It is important to go back to the first principles here. Private companies, including laboratories, are not charities. They invest capital in the creation of infrastructure; they have working capital requirements to pay their staff, pay the rent, and execute operations; they charge patients and then hope to recoup the cost and make a profit. It is true that these are exceptional times. And that’s why, to their credit, private laboratories agreed to screen Covid-19 patients at cost, as determined by the Indian Council of Medical Research. What the court order has done is remove even this layer by not allowing private laboratories to charge any amount. How, then, is it possible for these labs to have the testing infrastructure, retain their employees, and conduct operations? In fact, the likely result of the court order is that at a time when India is desperately trying to increase testing capacity, private laboratories will reduce their operations and minimize, or even stop, testing. This will not only harm public health goals, but will further weaken the already fragile economy, especially if private laboratories decide to shut down operations.

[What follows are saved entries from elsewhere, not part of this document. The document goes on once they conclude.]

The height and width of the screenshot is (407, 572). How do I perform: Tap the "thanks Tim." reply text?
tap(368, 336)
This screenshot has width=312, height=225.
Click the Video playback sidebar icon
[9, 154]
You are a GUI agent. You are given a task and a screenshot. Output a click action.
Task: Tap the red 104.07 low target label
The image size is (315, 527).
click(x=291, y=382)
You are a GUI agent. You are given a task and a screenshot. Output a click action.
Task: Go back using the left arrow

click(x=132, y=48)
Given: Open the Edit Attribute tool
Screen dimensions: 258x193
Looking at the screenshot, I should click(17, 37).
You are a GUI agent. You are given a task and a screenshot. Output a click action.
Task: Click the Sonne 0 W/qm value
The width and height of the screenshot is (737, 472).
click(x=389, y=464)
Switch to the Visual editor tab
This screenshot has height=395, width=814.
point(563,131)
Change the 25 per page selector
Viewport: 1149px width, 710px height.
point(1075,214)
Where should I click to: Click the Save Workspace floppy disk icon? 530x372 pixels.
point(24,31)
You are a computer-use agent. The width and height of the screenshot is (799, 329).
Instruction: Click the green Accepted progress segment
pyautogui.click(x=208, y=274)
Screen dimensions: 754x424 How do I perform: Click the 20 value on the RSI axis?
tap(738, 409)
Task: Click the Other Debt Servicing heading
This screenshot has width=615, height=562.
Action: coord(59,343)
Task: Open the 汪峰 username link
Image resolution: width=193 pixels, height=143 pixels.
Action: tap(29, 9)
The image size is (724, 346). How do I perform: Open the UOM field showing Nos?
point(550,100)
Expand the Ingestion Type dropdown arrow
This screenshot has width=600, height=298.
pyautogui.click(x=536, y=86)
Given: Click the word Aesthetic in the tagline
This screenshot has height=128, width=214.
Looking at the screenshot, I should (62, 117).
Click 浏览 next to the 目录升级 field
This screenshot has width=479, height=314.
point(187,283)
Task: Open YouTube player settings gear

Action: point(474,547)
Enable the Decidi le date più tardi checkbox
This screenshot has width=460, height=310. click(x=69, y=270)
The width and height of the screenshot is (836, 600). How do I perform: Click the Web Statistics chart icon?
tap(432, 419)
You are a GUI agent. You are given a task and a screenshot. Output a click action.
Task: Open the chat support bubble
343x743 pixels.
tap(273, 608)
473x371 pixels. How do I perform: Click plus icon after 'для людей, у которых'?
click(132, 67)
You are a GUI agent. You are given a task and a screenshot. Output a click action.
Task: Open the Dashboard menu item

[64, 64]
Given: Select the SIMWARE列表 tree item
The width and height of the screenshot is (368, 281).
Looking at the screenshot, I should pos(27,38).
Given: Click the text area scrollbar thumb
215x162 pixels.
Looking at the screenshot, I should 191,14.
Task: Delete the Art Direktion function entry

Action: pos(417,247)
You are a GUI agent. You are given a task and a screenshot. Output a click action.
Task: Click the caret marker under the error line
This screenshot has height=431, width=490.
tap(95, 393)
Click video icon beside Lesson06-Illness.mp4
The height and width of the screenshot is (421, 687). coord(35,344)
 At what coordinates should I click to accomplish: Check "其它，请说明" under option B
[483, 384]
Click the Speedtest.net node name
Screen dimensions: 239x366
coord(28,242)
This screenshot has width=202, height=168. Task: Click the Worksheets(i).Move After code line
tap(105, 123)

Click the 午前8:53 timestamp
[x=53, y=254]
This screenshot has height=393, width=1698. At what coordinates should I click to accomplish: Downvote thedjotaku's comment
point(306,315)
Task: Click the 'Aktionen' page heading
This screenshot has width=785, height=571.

The same logic applies to vaccine research; billions of dollars are spent on it; Imagine if excessively jealous courts around the world decided that a vaccine should be available for free. Who will bear the cost of the investigation? This is where the state comes in. In this case, the government must step in to efficiently compensate and reimburse private laboratories so that they can speed up testing without having to worry about commercial viability issues. It is important for courts and governments to realize that the primary responsibility for addressing the public health challenge rests with the State, not with private facilities, which can, at best, play a supporting role and supplementation. The order is also a reminder that what may seem noble at first glance may end up being counterproductive, even going against national goals.